## INFORMATION SHOWN

========================================================================

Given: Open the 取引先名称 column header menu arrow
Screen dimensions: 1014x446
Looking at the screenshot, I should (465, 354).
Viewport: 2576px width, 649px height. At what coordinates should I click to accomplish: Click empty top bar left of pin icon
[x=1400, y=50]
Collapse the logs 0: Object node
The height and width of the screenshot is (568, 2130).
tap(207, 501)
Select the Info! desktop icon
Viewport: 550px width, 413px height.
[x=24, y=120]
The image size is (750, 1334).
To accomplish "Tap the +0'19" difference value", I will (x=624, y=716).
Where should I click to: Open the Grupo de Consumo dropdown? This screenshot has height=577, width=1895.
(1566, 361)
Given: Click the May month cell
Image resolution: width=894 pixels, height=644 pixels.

========================================================================

The answer should be all the entries, restated with no word changed.

## FINISHED TASK
Given: Open the 取引先名称 column header menu arrow
Screen dimensions: 1014x446
Looking at the screenshot, I should (465, 354).
Viewport: 2576px width, 649px height. At what coordinates should I click to accomplish: Click empty top bar left of pin icon
[x=1400, y=50]
Collapse the logs 0: Object node
The height and width of the screenshot is (568, 2130).
tap(207, 501)
Select the Info! desktop icon
Viewport: 550px width, 413px height.
[x=24, y=120]
The image size is (750, 1334).
To accomplish "Tap the +0'19" difference value", I will (x=624, y=716).
Where should I click to: Open the Grupo de Consumo dropdown? This screenshot has height=577, width=1895.
(1566, 361)
Given: Click the May month cell
Image resolution: width=894 pixels, height=644 pixels.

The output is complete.